36 responses to “The night of Saint Lucy

  1. You had me at /his hands are pale as knives/. You, once again, slyly dipped into darkness, but thankfully you left egress and light at the end.
    Have some grand holidays!

  2. I love that there is still a glimmer of hope despite the dark imagery in this poem ❤ Happy Holidays Bjorn! 😊

  3. I love the way you made me freeze with ‘hands are pale as knives’, ‘smiles in sickles’ and ‘dying glow’, Björn but then warmed me up again with the lonely candle and the song for daylight to return, thanks to Saint Lucy guarding against those ‘heavy footsteps of the Night’.

  4. Bjorn, your poem brought memories of the tales that my dad talked about St Nicholas Day, in the Nederlands. How many of today’s modern traditions are linked to the Dutch. Like leaving out treats for St Nick and stockings, it was shoes filled with hay for his horse and treats for being good children or coal for being bad.

  5. I love the way you skirt between dark and light on a couple levels here Bjorn. The dimming down and the lighting up. Nice contrasts give the poem strength and balance…

  6. For me this is a glorious huddle of a poem Bjorn – you conjure so much here throughout and gradually we join you in the needing the comfort of the season.

  7. ‘a lonely candle
    sticks with us
    a song for daylight to return’ creates a very powerful image. Wishing you and your family a happy Christmas and a great start to the new year :o)

  8. Night so close to winter solstice is all darkness, mourning the dying glow. I love the hope with: a song for daylight to return.

    What an interesting celebration Bjorn. Wishing you the best of the holidays.

  9. Sounds like Smokey Joe’s on Christmas Eve, a dive I haunted many lives ago. You set this up really well Bjorn — a crafted tale which pays off with every sigh of thanks the next reader releases when they realize by poem’s end they have been passed over.
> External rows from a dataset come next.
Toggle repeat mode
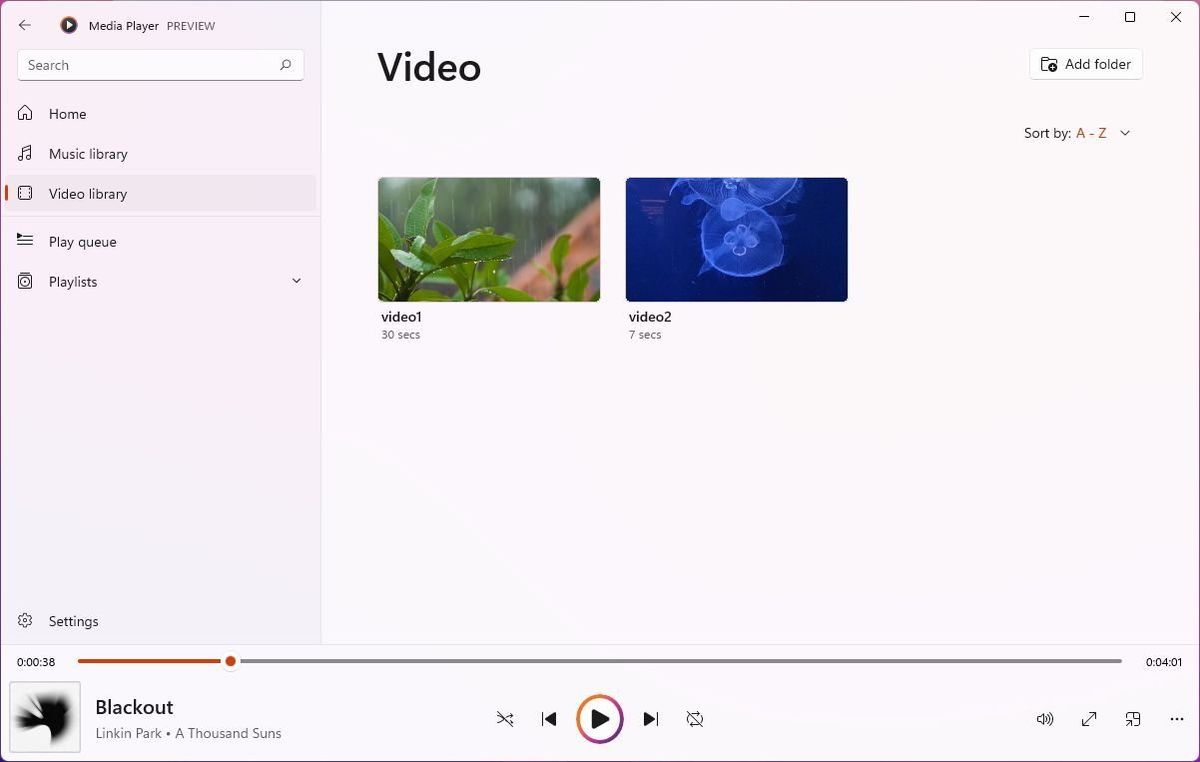The height and width of the screenshot is (762, 1200). pyautogui.click(x=695, y=718)
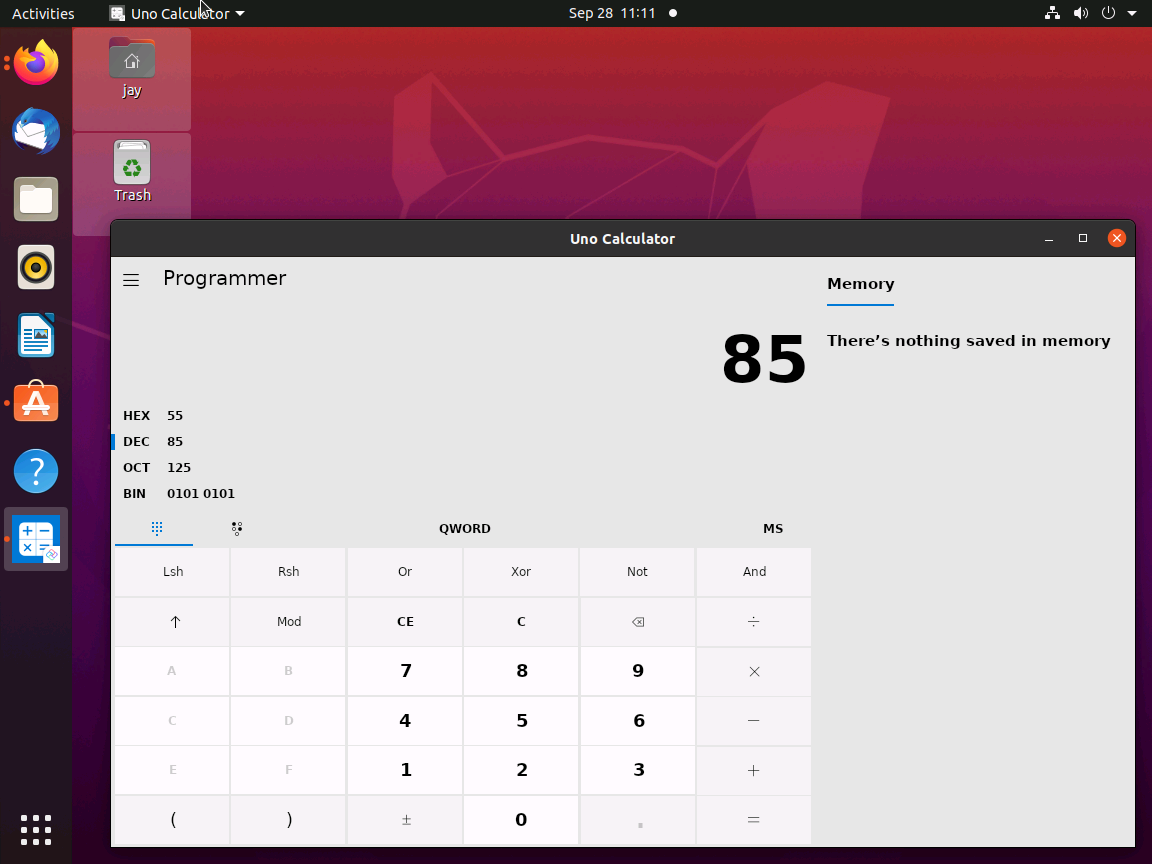Screen dimensions: 1152x864
Task: Switch to the full keypad view
Action: (154, 528)
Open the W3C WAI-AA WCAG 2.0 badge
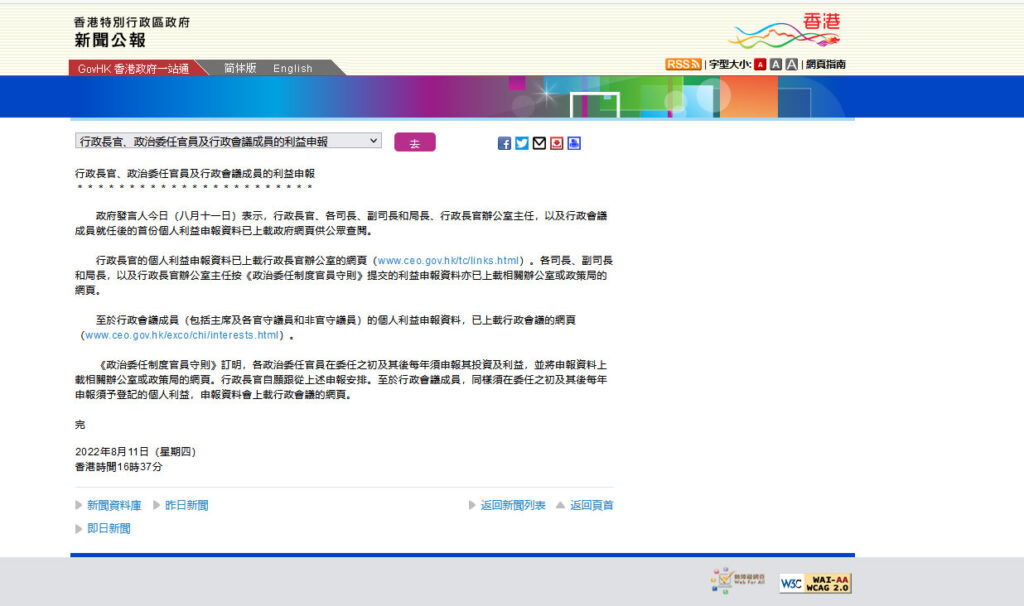This screenshot has height=606, width=1024. 815,583
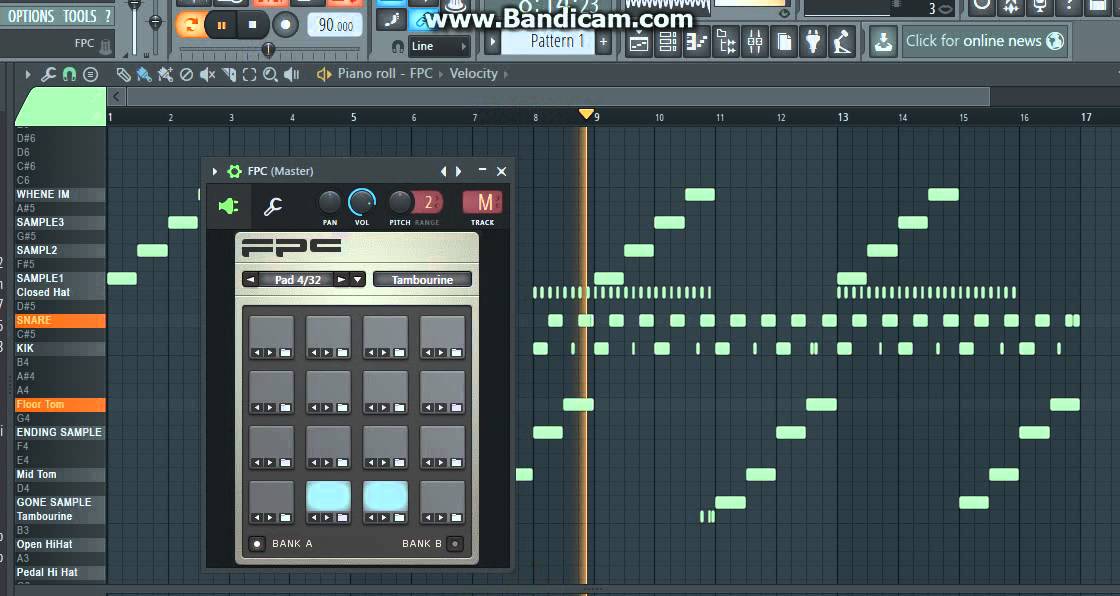Click the FPC VOL knob
This screenshot has width=1120, height=596.
click(x=362, y=204)
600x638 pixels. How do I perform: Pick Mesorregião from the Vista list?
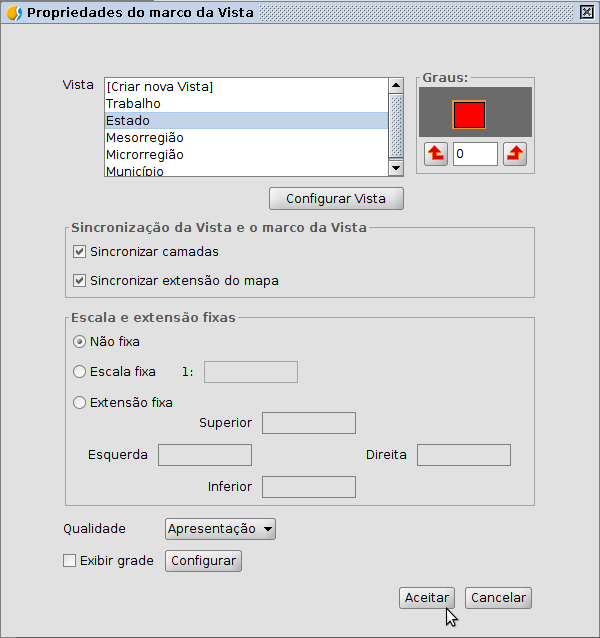[x=144, y=138]
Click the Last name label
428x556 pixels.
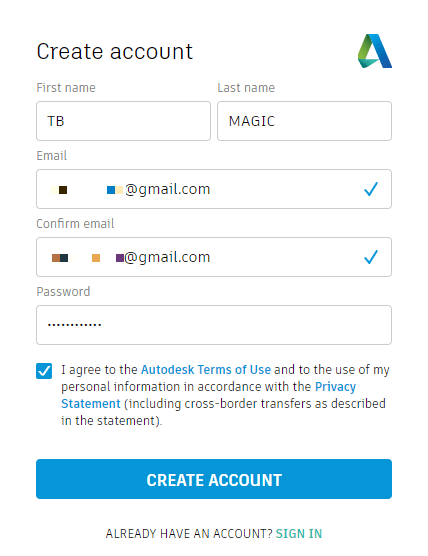pyautogui.click(x=246, y=88)
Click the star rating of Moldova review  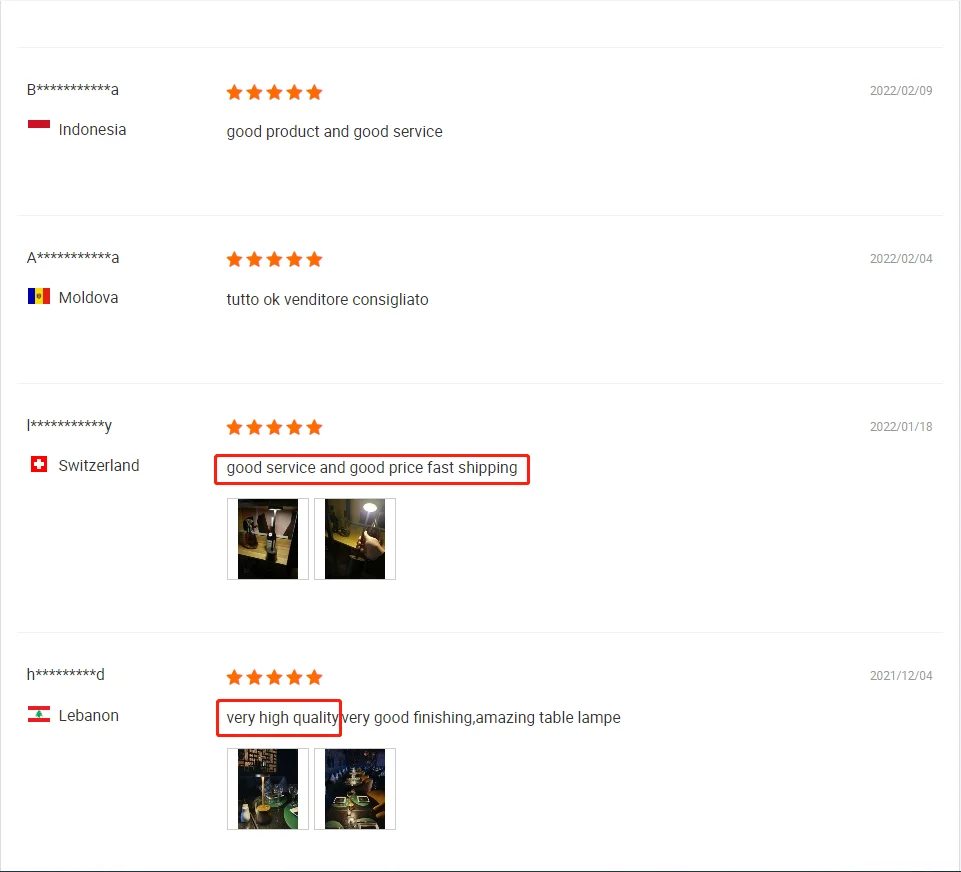[274, 259]
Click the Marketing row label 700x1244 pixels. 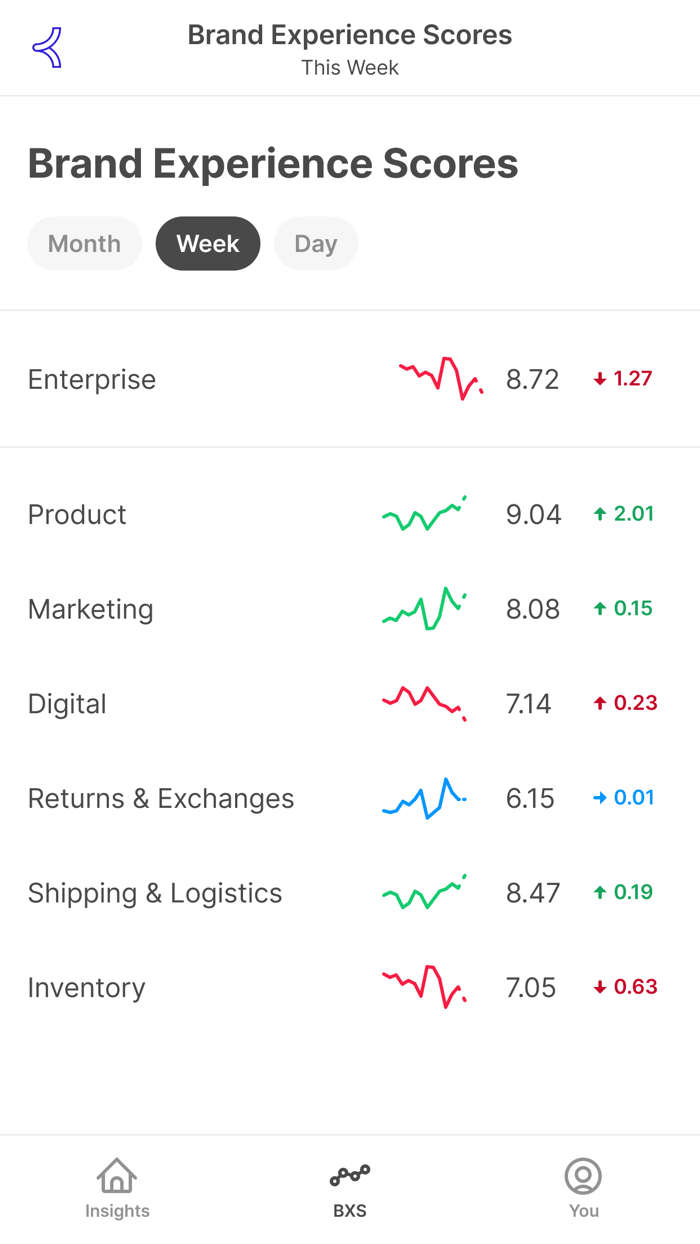point(90,609)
  10. Lucy and I think he needs a solid knee to the groin.

    “mourn
    your dying glow”

    What an asshole. We summer girls won’t put up with his bullshit.

  11. Saint Lucy…I like you all being kept close and warm in the darkness. The dark and light play so well against each other in this. Good jul to you and yours Bjorn!

  12. i read of this Saint many years ago, cannot recall the book or story but the image of the youngest girl child with candles in her hair stayed with me. we celebrate the solstice with a special feast, not religious more spiritual, an ancient custom. best wishes for the new year!

  13. In the second strophe, last line- did you mean “falls” from his lidless eyes? I like the way you created ambience with ominous words like pestilence – the act as like the spooky music in a horror show – letting us know something lurks, the repetition adds a subliminal beat of footsteps drawing closer to the door we hide behind. Masterful. However, I have to take exception to your vilification of the dark – that fecund fertile womb of creation! I hold it dear as light.

  14. All it takes sometimes is one small light to keep from being suffocated by a night that seems to never want to leave (though I’m with Christine in that I often *like* the dark as a source for nurturing 😀 ). I found this to be a sweet piece about the power of hope in any case.

  15. “Night dressed as worsted wool”…. be still my heart. Wish I had written that! And that second stanza – pure gold. Loved the whole poem. And I personally love the name Lucy. Lucia – that’s very pretty too.

  16. Night errant, Night speaks to me today…

    ““Come drink with me
    Mesdames, Messieurs,
    Come drink,
    obliterate regrets and mourn
    your dying glow””

    obliterate regrets… does not sound half bad just now, the dark can be a scared depth. But it will be a long winter – Lucy feed me arcry me sustenance in this maze, with two hands filled to bring the light again, even if it means we will live to see our grief.
    Bjorn… thank you my friend for this beautiful piece.

  17. kaykuala

    It is most appropriate to relate it to a current event.The mood is sustained and the event is easily recalled

    Hank

  18. Your night is sly and scary. I’m happy there is some light and hope.
    I know they have an annual St. Lucia festival at Old Swede’s Church in Philadelphia, but I’ve never attended it.